/---

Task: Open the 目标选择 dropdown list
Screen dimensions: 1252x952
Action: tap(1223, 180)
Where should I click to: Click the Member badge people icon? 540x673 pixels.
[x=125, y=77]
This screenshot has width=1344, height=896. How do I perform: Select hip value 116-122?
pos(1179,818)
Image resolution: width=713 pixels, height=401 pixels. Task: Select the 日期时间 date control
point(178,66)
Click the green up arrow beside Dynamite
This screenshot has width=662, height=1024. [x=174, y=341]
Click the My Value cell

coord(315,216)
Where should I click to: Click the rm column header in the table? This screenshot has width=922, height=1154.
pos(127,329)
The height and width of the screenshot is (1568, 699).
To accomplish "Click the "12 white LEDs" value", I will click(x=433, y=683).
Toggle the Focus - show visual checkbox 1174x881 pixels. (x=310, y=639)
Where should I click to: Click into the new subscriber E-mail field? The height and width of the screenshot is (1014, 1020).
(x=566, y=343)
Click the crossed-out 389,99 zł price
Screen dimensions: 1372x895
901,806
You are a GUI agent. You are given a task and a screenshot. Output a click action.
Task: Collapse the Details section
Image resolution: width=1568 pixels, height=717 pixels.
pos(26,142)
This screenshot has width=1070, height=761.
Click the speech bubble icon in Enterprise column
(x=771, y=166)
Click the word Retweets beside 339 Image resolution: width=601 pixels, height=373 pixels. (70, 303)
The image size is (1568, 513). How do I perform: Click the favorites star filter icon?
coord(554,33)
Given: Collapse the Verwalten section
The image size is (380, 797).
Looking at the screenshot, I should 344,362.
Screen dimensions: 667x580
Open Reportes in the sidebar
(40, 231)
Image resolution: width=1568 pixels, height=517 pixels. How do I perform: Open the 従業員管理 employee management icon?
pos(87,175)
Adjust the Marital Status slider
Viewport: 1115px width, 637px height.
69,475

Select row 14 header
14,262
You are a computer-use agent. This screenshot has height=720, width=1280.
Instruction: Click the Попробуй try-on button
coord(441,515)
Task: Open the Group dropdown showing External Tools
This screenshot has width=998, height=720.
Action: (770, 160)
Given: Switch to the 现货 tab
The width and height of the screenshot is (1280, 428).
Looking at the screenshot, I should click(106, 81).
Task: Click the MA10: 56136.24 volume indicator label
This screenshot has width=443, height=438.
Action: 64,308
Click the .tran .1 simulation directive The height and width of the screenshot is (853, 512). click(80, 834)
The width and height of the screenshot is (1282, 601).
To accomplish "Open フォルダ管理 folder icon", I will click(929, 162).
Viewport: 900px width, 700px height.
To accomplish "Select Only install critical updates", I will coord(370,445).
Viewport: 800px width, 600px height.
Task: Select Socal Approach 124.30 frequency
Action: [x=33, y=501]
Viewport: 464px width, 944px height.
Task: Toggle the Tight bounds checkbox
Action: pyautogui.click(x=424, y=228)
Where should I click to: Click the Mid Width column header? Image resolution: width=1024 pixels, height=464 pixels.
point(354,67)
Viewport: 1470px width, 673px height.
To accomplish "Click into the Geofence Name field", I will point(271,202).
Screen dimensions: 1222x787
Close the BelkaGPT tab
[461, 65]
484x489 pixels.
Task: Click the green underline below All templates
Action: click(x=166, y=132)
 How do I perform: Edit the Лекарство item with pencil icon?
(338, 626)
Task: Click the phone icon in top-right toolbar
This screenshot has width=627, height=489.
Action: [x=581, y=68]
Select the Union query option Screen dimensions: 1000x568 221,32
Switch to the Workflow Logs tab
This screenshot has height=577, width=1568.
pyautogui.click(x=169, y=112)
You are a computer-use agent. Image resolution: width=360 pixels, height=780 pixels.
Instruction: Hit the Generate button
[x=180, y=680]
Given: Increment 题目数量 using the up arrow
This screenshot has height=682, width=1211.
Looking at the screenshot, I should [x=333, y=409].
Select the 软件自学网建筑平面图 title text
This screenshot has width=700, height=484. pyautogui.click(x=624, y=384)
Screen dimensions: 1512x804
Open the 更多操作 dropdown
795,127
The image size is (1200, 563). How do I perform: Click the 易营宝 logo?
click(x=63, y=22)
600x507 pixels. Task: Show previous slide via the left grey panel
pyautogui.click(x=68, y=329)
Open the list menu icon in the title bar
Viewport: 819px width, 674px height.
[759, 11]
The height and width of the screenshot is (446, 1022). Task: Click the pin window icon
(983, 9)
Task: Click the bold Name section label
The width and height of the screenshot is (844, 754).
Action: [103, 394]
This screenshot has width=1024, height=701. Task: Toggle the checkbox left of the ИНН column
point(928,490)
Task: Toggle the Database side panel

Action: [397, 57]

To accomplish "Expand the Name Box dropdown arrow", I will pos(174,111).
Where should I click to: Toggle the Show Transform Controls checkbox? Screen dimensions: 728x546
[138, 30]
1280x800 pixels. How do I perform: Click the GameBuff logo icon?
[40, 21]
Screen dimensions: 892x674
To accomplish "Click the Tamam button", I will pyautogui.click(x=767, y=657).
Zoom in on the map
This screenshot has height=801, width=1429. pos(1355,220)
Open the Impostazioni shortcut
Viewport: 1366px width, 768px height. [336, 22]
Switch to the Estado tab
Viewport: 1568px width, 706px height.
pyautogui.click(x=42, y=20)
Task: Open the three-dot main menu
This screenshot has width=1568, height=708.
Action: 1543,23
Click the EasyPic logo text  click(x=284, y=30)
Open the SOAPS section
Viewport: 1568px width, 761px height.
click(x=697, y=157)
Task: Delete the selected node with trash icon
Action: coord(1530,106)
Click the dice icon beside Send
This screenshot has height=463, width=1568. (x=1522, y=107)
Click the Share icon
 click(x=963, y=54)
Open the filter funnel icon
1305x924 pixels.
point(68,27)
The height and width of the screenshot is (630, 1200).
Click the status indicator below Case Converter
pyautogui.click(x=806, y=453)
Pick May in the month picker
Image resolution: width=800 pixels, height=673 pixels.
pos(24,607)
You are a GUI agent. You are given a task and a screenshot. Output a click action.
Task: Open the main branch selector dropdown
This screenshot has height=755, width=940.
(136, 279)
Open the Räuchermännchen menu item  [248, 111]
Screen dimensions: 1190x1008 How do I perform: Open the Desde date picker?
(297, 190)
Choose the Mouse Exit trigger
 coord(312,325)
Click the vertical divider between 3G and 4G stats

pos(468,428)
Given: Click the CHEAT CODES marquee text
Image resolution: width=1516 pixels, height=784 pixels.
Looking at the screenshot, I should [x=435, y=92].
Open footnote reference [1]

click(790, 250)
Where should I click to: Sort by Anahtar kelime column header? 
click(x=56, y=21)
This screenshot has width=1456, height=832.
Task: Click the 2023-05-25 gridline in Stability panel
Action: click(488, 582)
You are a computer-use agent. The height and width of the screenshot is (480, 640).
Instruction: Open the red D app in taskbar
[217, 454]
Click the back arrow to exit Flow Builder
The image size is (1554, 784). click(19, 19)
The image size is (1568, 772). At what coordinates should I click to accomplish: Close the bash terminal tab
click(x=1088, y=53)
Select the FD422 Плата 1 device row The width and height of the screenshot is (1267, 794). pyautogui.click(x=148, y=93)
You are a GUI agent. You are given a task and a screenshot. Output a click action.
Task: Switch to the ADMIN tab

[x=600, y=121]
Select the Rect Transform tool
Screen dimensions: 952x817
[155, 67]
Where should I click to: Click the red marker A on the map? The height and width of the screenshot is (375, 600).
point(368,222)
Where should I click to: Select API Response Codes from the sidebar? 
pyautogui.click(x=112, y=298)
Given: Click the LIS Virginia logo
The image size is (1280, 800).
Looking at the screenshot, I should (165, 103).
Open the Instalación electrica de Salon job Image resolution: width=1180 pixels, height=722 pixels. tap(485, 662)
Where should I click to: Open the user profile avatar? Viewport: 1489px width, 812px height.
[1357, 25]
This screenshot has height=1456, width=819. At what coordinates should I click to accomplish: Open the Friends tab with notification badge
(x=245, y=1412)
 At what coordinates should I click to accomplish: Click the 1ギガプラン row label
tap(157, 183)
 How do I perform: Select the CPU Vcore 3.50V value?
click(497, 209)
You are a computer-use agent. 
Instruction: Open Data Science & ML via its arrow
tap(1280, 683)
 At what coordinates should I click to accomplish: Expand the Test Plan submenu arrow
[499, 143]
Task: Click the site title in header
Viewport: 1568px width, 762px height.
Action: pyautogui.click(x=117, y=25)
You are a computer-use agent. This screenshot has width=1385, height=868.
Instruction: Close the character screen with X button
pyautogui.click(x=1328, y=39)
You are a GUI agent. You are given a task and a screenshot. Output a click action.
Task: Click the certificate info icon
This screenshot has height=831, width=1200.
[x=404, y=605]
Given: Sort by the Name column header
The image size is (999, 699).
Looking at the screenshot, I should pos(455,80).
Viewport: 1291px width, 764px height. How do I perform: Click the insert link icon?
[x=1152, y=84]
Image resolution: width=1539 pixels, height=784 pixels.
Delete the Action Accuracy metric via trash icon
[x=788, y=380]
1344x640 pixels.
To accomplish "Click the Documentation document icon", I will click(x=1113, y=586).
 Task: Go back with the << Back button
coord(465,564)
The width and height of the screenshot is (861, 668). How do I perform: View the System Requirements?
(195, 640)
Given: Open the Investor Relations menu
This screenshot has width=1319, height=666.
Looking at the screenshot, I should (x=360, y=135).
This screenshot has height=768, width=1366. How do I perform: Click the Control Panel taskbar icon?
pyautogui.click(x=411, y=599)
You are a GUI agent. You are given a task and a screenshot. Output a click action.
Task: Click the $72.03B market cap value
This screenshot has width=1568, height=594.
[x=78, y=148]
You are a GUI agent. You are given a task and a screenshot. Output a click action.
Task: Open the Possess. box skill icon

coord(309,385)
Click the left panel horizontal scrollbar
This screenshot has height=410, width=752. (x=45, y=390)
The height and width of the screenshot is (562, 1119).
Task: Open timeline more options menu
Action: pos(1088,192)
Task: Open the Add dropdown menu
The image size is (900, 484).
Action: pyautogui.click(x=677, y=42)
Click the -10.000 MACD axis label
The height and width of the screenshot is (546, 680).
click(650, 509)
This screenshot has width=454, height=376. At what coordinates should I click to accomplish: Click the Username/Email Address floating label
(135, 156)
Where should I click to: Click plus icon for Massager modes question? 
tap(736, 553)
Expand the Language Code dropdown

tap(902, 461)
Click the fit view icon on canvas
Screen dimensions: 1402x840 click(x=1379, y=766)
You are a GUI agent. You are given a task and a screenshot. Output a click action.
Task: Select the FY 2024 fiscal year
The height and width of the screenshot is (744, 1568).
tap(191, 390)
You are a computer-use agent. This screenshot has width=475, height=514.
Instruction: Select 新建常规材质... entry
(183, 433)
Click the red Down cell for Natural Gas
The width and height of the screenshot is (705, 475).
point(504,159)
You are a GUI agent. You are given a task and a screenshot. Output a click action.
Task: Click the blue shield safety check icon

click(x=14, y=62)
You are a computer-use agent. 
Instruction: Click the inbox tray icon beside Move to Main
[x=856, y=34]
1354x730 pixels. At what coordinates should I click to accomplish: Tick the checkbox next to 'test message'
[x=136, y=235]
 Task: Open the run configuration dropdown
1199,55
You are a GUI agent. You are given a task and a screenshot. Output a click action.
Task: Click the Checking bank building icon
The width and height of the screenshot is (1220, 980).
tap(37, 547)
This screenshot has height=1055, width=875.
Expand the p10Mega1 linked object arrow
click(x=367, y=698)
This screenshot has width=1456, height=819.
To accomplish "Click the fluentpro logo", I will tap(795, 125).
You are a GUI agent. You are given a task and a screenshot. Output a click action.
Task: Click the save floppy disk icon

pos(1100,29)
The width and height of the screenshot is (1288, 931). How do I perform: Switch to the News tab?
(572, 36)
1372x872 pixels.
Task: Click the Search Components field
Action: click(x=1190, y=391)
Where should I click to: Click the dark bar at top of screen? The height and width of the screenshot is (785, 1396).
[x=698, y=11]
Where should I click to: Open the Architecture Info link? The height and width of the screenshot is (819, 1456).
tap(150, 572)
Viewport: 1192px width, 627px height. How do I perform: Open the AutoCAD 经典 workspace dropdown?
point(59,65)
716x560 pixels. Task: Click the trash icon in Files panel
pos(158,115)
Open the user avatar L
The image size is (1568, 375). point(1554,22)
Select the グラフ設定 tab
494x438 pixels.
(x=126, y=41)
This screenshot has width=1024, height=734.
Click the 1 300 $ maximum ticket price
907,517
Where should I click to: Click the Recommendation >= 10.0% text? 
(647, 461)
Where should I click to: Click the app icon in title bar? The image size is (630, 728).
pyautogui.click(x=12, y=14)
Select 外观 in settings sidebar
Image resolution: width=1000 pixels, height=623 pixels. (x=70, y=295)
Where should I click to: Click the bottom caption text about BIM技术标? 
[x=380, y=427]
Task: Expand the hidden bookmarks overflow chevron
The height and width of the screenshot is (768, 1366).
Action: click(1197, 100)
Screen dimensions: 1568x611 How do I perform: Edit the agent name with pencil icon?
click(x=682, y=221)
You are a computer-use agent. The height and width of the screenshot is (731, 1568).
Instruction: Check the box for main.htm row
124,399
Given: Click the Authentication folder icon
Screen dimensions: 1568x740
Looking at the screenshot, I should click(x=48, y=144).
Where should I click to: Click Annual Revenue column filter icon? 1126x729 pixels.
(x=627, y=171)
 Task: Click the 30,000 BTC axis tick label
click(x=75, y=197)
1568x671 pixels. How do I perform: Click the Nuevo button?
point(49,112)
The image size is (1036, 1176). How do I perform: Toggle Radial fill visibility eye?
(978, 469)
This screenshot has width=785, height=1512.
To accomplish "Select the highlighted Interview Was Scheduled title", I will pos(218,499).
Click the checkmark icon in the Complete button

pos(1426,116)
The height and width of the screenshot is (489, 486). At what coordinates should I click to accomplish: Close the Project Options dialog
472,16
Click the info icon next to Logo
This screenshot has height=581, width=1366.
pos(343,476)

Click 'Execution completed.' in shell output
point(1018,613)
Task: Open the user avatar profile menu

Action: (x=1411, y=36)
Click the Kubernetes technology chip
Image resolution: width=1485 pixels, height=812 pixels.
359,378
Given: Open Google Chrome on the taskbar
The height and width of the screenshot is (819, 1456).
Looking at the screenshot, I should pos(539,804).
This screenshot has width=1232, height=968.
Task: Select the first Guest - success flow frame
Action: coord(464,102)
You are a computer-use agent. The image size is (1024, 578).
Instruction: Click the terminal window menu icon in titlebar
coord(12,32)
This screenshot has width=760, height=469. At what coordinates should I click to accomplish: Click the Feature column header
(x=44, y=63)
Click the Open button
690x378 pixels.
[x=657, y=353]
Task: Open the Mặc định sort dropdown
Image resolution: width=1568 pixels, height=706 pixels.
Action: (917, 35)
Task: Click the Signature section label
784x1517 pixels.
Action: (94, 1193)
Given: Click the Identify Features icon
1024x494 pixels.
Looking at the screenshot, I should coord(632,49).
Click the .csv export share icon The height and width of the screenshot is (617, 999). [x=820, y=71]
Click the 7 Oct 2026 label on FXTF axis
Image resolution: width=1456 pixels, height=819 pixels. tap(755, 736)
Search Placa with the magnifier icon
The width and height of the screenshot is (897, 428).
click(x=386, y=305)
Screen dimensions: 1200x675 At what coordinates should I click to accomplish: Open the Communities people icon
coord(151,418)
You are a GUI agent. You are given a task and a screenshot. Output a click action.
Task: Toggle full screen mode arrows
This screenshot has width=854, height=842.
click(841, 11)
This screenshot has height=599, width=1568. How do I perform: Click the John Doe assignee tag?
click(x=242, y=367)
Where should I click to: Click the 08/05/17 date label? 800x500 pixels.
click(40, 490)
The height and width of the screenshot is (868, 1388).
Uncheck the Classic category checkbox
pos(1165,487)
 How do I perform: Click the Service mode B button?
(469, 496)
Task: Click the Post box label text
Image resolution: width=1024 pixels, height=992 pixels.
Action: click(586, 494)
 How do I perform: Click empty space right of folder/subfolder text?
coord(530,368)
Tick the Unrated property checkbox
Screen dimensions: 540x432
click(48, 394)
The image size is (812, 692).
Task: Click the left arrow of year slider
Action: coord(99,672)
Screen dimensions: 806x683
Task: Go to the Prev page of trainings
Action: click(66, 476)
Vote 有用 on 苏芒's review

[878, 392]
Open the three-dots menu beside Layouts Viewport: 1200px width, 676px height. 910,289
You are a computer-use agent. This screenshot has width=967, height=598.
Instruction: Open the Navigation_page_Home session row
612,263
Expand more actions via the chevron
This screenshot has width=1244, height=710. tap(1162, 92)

\---

Nel materiale, sostituisci "Classic" con "Vintage" nella parte che si apre con la riga contenente "Where should I click to: Click the 08/05/17" e si chiude con quella contenente "coord(530,368)". Riporta solo quelle righe, lasciando invariato tutto il resto.

RISPOSTA>
Where should I click to: Click the 08/05/17 date label? 800x500 pixels.
click(40, 490)
The height and width of the screenshot is (868, 1388).
Uncheck the Vintage category checkbox
pos(1165,487)
 How do I perform: Click the Service mode B button?
(469, 496)
Task: Click the Post box label text
Image resolution: width=1024 pixels, height=992 pixels.
Action: click(586, 494)
 How do I perform: Click empty space right of folder/subfolder text?
coord(530,368)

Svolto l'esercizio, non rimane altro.